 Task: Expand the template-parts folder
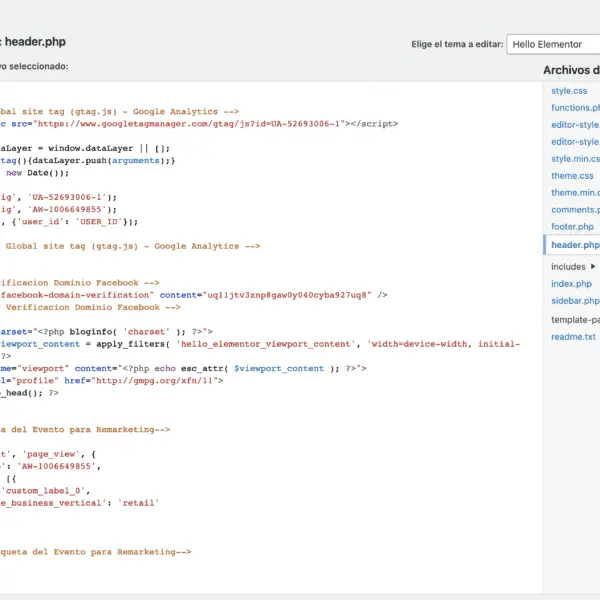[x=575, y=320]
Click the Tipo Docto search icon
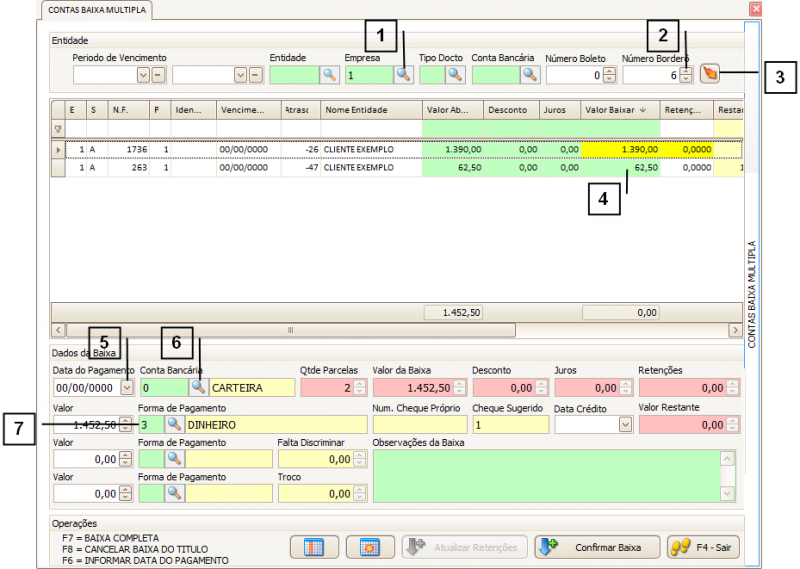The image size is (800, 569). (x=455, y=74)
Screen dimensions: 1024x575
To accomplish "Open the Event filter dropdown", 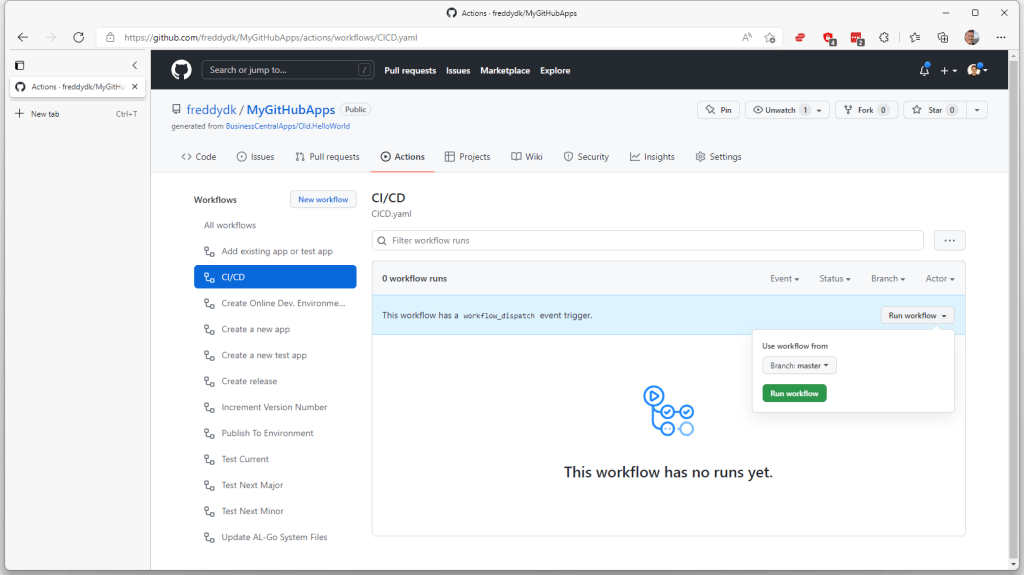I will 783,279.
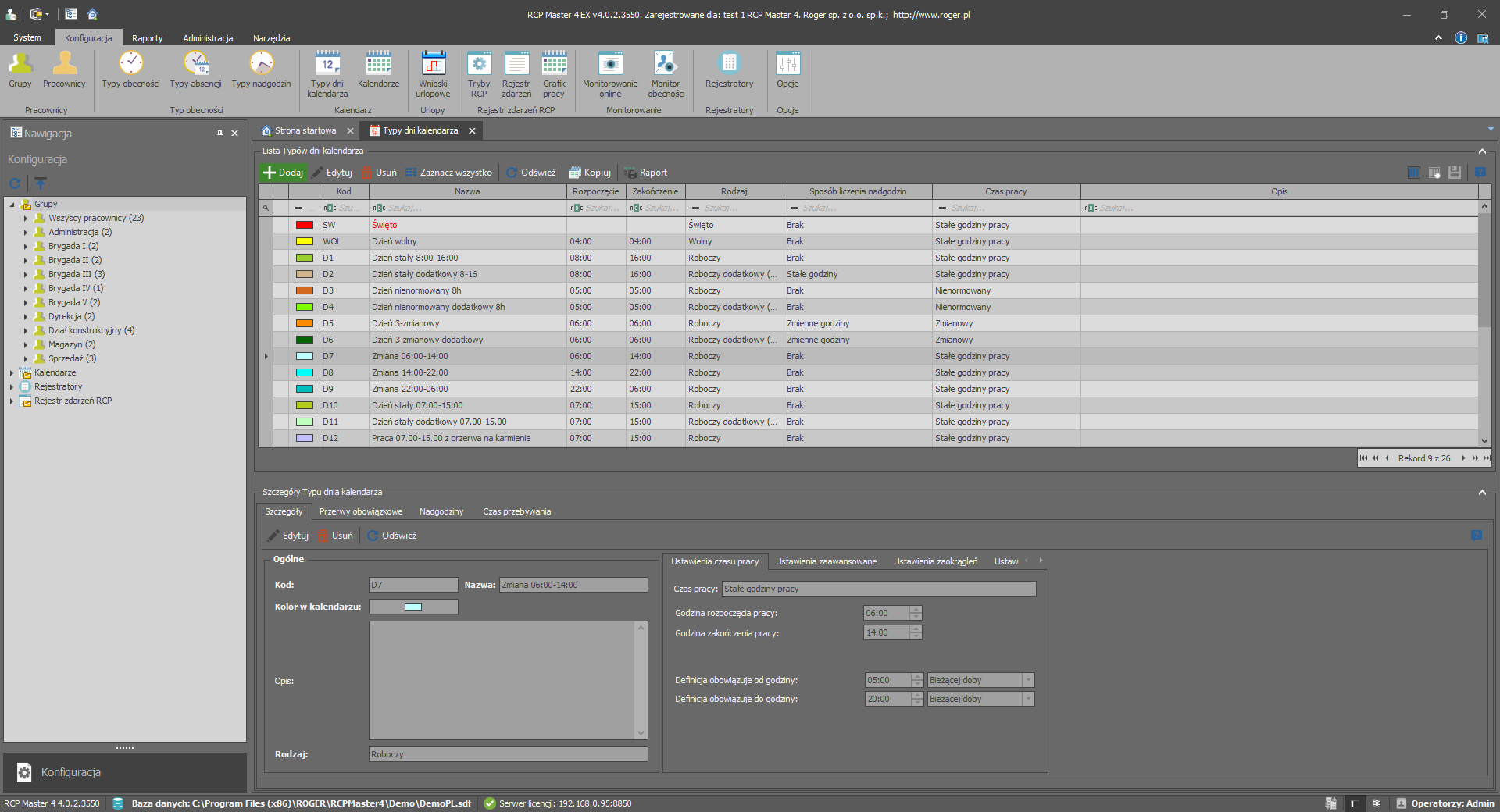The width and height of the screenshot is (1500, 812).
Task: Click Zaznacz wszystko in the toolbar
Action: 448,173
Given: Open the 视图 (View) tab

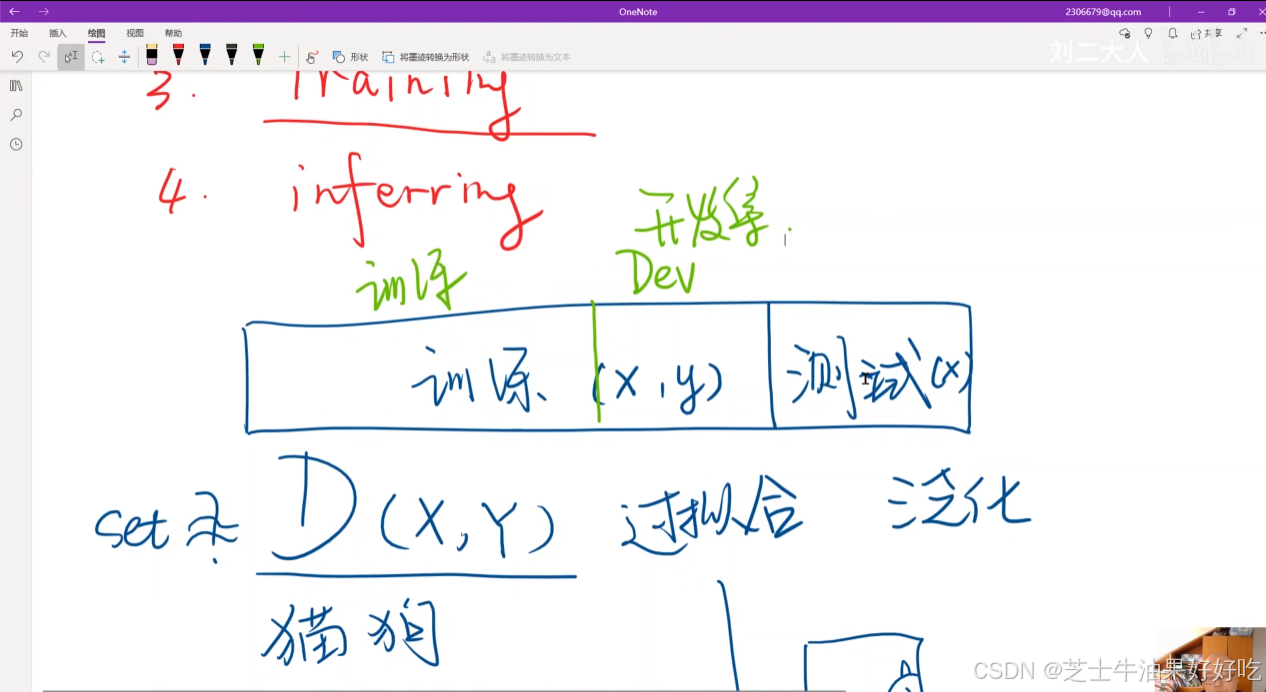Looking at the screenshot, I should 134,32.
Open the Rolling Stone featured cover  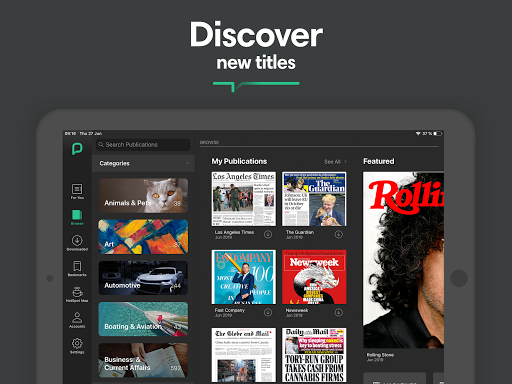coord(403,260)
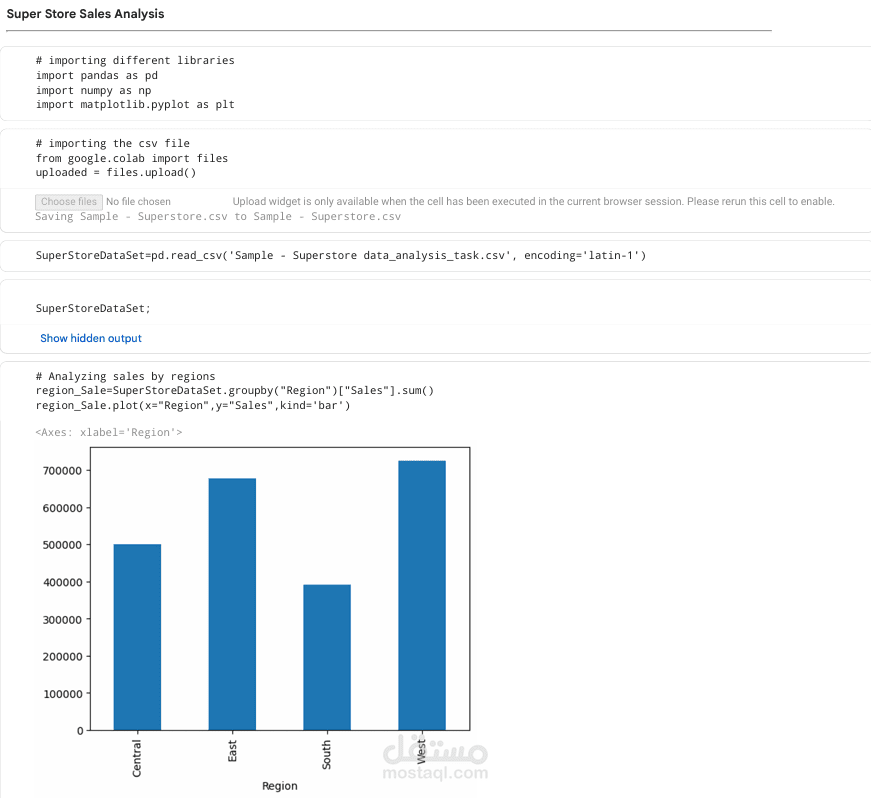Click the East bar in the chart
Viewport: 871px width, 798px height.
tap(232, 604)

...

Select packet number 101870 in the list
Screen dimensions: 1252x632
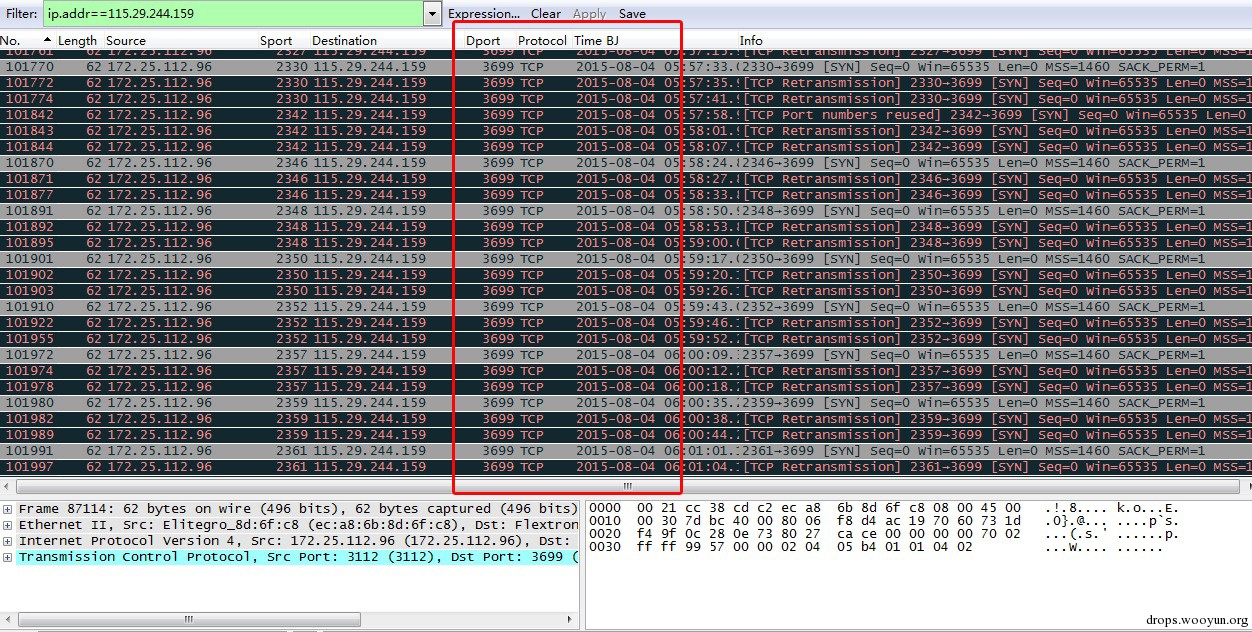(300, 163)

Problem statement >>
Reproduce the data above exactly, but only from the line containing "Click the Tipo Docto search icon" through the line containing "Screen dimensions: 1024x575"; skip the pictures.

Result below >>
Click the Tipo Docto search icon
The image size is (800, 569). (x=455, y=74)
Screen dimensions: 1024x575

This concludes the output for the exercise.